Characterization of Nonlinearity and Dispersion in Tissue Impedance During High-Frequency Electroporation.

OBJECTIVE

The use of high-voltage, high-frequency bipolar pulses (HFBPs) is an emerging electroporation-based therapy for the treatment of solid tumors. In this study, we quantify the extent of nonlinearity and dispersion during the HFBP treatment.

METHODS

We utilize flat-plate electrodes to capture the impedance of the porcine liver tissue during the delivery of a burst of HFBPs of widths 1 and 2  $\mu$s at different pulse amplitudes. Next, we fit the impedance data to a frequency-dependent parallel RC network to determine the conductivity and permittivity of the tissue as a function of frequency, for different applied electric fields. Finally, we present a simple model to approximate the field distribution in the tissue using the conductivity function at a frequency that could minimize the errors due to approximation with a nondispersive model.

RESULTS

The conductivity/permittivity of the tissue was plotted as a function of frequency for different electric fields. It was found that the extent of dispersion reduces with higher applied electric field magnitudes.

CONCLUSION

This is the first study to quantify dispersion and nonlinearity in the tissue during the HFBP treatment.
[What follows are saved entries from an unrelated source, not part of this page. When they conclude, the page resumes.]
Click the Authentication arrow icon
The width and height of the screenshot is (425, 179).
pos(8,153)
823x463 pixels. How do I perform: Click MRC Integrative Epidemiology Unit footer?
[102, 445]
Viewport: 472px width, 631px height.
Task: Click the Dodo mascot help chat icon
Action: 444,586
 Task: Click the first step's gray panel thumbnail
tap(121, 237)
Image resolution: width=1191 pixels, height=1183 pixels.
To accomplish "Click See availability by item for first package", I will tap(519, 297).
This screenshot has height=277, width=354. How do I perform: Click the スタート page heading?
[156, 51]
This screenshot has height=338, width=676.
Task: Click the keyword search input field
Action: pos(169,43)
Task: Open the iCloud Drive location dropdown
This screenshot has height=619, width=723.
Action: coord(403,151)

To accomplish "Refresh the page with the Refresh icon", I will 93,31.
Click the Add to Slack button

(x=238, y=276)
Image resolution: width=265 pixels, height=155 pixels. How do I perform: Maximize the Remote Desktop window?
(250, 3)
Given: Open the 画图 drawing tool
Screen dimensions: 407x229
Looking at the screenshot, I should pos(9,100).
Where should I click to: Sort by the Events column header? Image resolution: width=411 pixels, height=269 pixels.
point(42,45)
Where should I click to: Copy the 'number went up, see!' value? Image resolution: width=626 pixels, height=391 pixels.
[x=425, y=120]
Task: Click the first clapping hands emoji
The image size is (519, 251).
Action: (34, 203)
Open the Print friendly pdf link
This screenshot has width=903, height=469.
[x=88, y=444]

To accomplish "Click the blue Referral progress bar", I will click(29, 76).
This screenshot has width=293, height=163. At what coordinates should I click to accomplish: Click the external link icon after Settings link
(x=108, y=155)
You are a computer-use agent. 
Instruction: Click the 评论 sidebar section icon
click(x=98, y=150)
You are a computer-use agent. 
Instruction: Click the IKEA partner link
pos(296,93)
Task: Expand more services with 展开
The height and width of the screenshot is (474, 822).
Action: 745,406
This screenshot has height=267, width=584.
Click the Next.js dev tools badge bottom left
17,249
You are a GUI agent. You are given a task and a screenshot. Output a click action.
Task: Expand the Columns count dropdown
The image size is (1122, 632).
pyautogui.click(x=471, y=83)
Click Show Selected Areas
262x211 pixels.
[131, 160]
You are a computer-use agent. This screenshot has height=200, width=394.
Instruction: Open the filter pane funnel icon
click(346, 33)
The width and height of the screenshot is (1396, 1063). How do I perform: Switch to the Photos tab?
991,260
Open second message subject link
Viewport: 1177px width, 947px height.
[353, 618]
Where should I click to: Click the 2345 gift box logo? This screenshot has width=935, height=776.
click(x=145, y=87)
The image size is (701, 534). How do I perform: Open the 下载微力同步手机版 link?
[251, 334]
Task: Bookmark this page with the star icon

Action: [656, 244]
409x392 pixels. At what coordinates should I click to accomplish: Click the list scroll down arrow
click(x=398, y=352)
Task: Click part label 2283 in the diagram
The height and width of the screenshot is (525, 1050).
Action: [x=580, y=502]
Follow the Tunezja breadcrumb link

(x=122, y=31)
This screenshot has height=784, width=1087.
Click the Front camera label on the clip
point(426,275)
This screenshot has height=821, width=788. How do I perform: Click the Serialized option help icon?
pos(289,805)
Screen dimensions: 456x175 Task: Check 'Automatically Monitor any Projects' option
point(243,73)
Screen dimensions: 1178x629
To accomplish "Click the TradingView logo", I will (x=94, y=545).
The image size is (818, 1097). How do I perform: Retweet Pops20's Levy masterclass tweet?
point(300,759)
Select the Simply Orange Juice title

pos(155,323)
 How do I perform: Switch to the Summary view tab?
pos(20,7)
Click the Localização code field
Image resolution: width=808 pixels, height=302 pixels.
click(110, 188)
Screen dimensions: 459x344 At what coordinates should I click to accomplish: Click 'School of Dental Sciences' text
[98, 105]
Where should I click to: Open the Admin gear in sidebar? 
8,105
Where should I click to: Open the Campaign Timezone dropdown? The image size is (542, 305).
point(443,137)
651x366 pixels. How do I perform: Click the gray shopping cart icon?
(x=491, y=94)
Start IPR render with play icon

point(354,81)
The data have been used to predict the field distribution in a numerical model of the liver tissue utilizing two needle electrodes.

SIGNIFICANCE

The data and technique developed in this study to monitor the electrical properties of tissue during treatment can be used to generate treatment-planning models for future high-frequency electroporation therapies as well as provide insights regarding treatment effect.